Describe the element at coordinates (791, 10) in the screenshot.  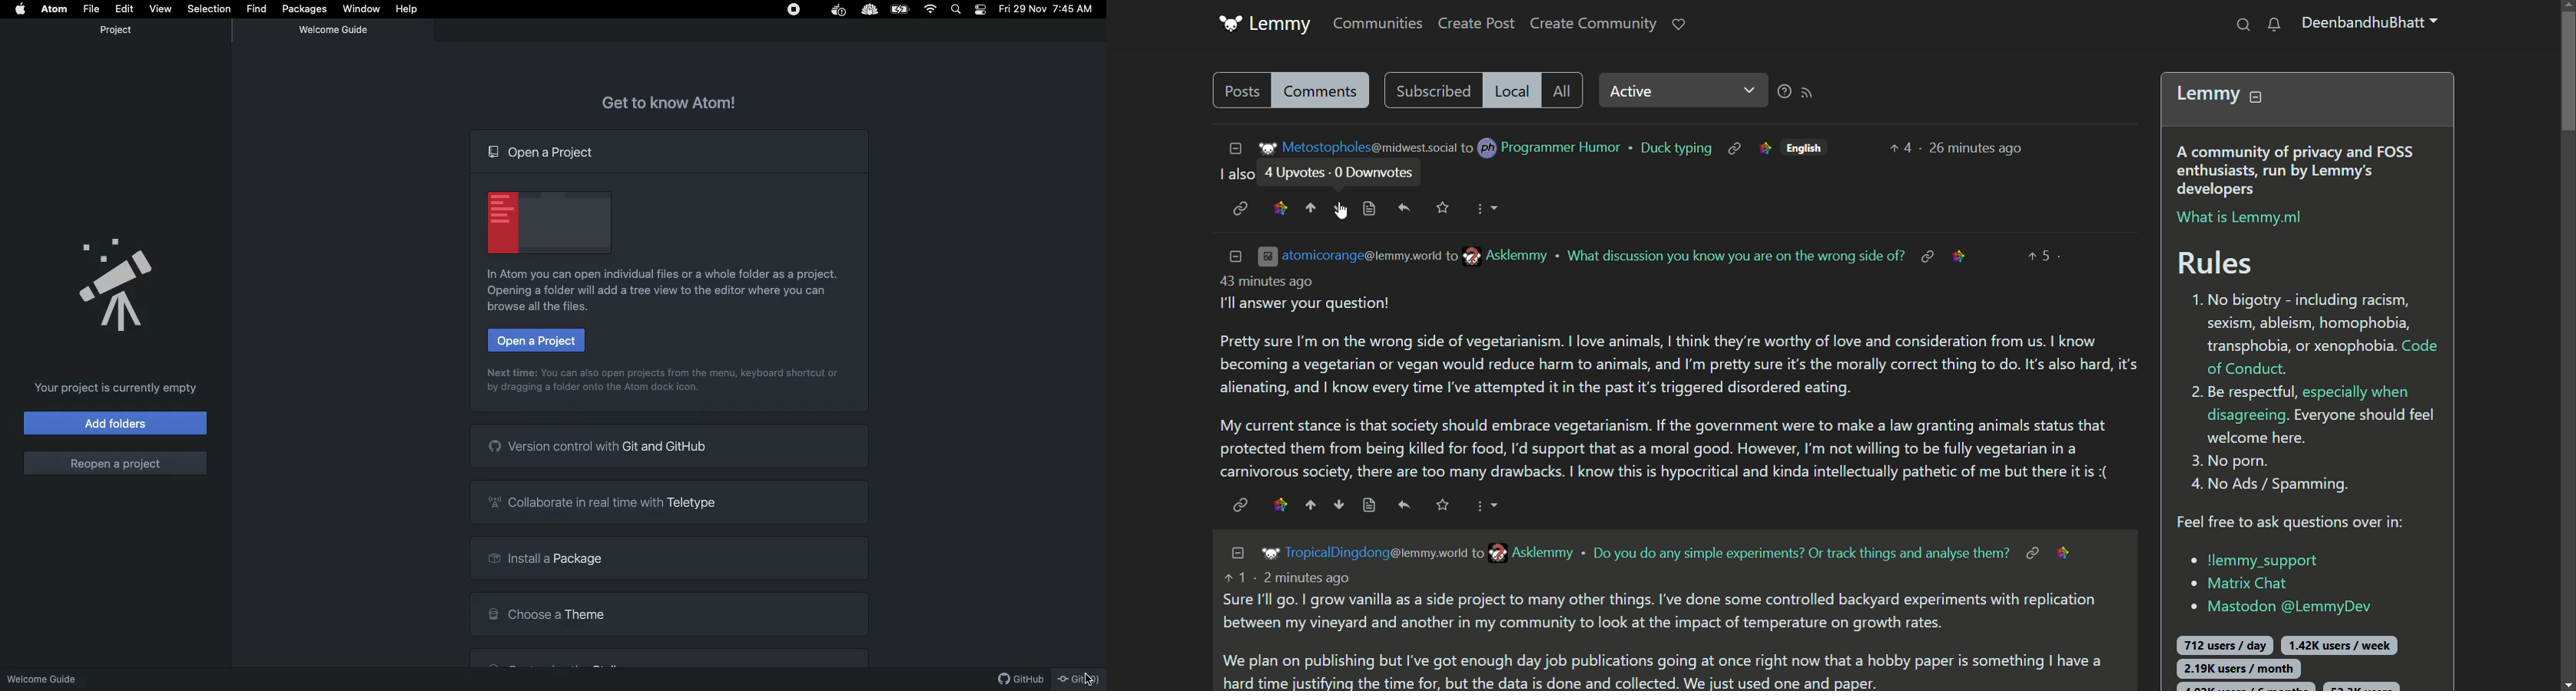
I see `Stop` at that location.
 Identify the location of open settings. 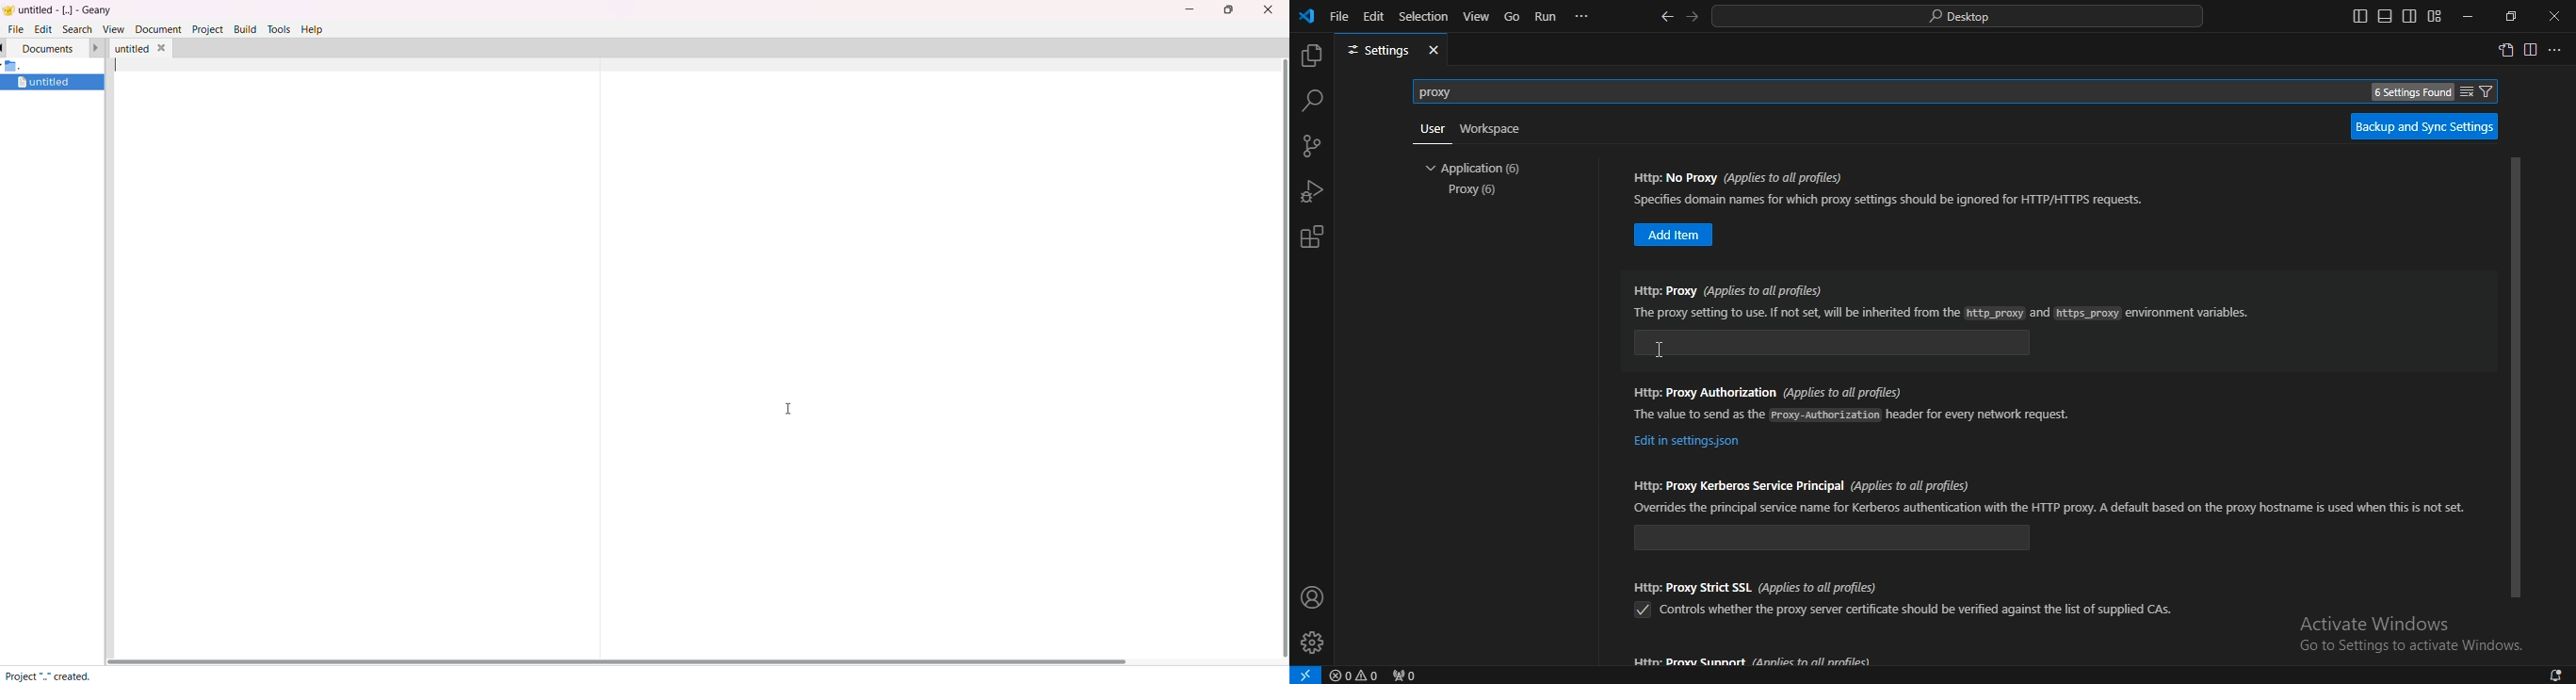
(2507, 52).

◆ ◆ ◆ ◆ ◆ ◆ ◆

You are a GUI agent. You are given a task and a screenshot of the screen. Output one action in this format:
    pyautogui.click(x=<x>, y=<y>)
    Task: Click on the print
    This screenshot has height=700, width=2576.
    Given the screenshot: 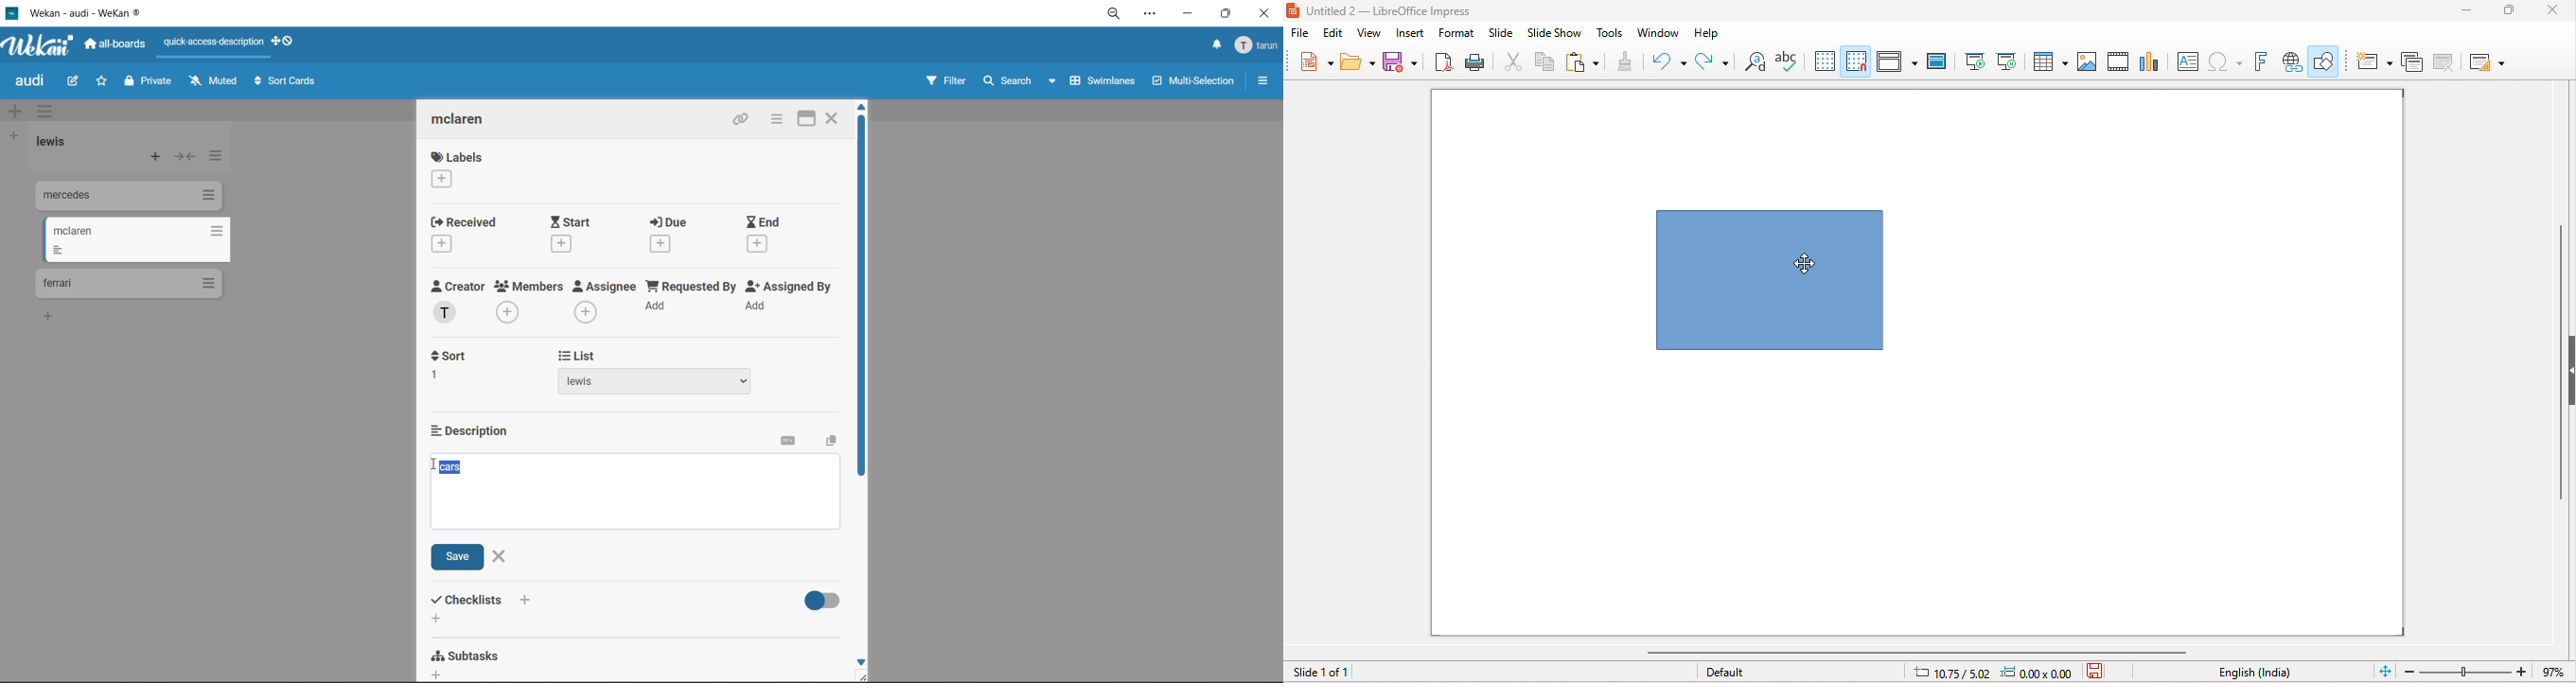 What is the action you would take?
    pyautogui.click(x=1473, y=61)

◆ ◆ ◆ ◆ ◆ ◆ ◆

* [GIVEN INSTRUCTION]: Please copy the rows, starting with the line with "Describe the element" and going on through the line with "(2507, 52).", swapping "screenshot" for "screen capture" and changing nothing else. Leave the pictures out of your answer.

* [CORRECT OUTPUT]:
Describe the element at coordinates (791, 10) in the screen capture.  
I see `Stop` at that location.
 Identify the location of open settings. 
(2507, 52).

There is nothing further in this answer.